As Trump criticized the investigation, he appeared to acknowledge the tax schemes while questioning whether the alleged violations were in fact crimes.

“They go after good, hard-working people for not paying taxes on a company car,” he said at a rally in Sarasota, Fla. “You didn't pay tax on the car or a company apartment. You used an apartment because you need an apartment because you have to travel too far where your house is. You didn't pay tax. Or education for your grandchildren. I don't even know. Do you have to? Does anybody know the answer to that stuff?”

The Manhattan District Attorney’s Office charged the Trump Organization and CFO Allen Weisselberg with orchestrating a 15-year scheme to avoid taxes by providing benefits hidden from the federal government. Weisselberg, they said, evaded taxes on $1.7 million in fringe benefits, which included the Trump Organization paying his rent, leasing him cars and other gifts. The Trump Organization and Weisselberg both pleaded not guilty this week, and Trump was not charged in the case.

But Trump excoriated the prosecutors for what he argued was a politically motivated investigation and one that came at the expense of focusing on violent crimes.

“For murder and for selling massive amounts of the worst drugs in the world that kill people left and right, that's okay,” he said. “Think of it, think of how unfair it is. Never before has New York City and their prosecutors or perhaps any prosecutors criminally charged a company or a person for fringe benefits. Fringe benefits. Murders, okay. Human trafficking, no problem — but fringe benefits, you can’t do that.”

Tax experts have said prosecutions centered on fringe benefits are rare, but some have compared the charges to the case against Leona Helmsley, a New York real estate developer who was convicted of evading $1.2 million in taxes in the 1980s.

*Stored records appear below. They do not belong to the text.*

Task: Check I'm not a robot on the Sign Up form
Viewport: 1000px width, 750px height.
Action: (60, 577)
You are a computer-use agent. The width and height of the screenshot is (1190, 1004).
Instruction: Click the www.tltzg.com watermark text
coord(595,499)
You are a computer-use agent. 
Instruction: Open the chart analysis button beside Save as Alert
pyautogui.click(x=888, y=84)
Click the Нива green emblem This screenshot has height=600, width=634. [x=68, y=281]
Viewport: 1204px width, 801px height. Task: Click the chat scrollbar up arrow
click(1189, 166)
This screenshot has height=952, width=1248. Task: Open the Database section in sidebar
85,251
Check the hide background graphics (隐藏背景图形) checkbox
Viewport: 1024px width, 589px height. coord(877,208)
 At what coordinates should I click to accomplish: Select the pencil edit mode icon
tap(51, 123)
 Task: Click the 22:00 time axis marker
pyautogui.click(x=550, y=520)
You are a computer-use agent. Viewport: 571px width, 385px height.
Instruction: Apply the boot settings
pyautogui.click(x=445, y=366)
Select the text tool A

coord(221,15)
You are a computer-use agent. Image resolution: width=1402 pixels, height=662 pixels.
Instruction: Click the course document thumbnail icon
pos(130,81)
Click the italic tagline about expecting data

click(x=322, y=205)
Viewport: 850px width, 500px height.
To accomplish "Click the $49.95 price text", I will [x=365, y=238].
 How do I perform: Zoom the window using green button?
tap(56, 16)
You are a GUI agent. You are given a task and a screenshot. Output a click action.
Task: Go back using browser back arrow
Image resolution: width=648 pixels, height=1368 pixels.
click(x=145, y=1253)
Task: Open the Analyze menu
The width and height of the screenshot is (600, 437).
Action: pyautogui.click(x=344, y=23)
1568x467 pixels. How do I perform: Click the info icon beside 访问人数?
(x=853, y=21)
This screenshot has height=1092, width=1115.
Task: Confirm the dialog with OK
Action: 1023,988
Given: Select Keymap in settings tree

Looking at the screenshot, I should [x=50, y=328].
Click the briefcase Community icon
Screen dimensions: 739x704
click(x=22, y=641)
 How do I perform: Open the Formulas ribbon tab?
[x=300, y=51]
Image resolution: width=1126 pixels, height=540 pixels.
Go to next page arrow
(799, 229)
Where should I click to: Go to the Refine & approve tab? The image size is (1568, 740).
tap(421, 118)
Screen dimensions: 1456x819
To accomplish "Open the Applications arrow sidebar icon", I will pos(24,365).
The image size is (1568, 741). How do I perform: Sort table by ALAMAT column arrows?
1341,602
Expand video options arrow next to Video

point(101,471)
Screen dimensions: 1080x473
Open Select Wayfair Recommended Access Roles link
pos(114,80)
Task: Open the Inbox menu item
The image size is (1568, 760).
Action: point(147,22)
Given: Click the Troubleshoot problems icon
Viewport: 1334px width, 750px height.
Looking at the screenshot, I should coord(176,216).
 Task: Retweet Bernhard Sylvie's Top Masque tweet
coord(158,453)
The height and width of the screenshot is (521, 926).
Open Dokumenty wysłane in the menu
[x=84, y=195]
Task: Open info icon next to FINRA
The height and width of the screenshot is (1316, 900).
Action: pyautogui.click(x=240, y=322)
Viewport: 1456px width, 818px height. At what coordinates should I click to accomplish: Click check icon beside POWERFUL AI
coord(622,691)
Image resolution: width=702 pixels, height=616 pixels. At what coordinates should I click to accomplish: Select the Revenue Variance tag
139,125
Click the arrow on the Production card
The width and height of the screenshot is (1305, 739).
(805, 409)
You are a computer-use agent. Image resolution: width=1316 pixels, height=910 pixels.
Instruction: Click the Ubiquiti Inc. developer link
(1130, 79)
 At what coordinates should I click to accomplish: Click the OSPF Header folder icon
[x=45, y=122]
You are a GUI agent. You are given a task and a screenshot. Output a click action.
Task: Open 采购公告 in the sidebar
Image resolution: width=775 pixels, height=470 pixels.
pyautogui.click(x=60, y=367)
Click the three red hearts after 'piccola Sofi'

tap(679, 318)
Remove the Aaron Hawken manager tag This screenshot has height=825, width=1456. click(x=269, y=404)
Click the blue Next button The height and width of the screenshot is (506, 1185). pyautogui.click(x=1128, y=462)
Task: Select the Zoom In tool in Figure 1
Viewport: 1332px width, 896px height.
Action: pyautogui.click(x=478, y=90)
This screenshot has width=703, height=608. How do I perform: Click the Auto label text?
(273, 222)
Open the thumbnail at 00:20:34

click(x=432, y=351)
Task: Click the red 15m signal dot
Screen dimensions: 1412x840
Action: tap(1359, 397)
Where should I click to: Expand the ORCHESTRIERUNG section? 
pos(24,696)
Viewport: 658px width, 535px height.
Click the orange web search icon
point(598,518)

Yet Trump maintained that he was the victim of “the radical left” who failed to “get him” in Washington with the Mueller investigation and said prosecutors only want to target him and other Republicans.

“Every abuse and attack they throw my way, it's only because I have been fighting for you against the corrupt establishment,” he said. “That's all it is.”

But prosecutors for the Manhattan District Attorney’s Office argued Thursday that the business practices were not “standard practice,” attempting to counter Trump’s argument that the investigation is politically motivated.

“There is no clearer example of a company that should be held to criminal account,” said Carey Dunne, a prosecutor working for Manhattan District Attorney Cyrus R. Vance Jr. (D).

Trump’s rally was part of his effort to ramp up his political activity ahead of the midterm elections, as he looks to settle scores with political opponents and position himself for a possible 2024 presidential run, which he once again teased Saturday night. Trump also held the rally despite concerns from Florida politicians about the event being a distraction from search-and-rescue efforts after the collapse of a residential building in Surfside, Fla.

Trump held a moment of silence for the victims of the accident, which killed more than 20 people and left more than 100 people missing, before launching into a lengthy list of grievances. He assailed the Biden administration for its immigration policy, made false claims about the 2020 election and called for more information about the death of Ashli Babbitt, who was killed while storming the Capitol on Jan. 6. Trump also questioned why people were being jailed in connection with the insurrection but not for participating in racial justice protests.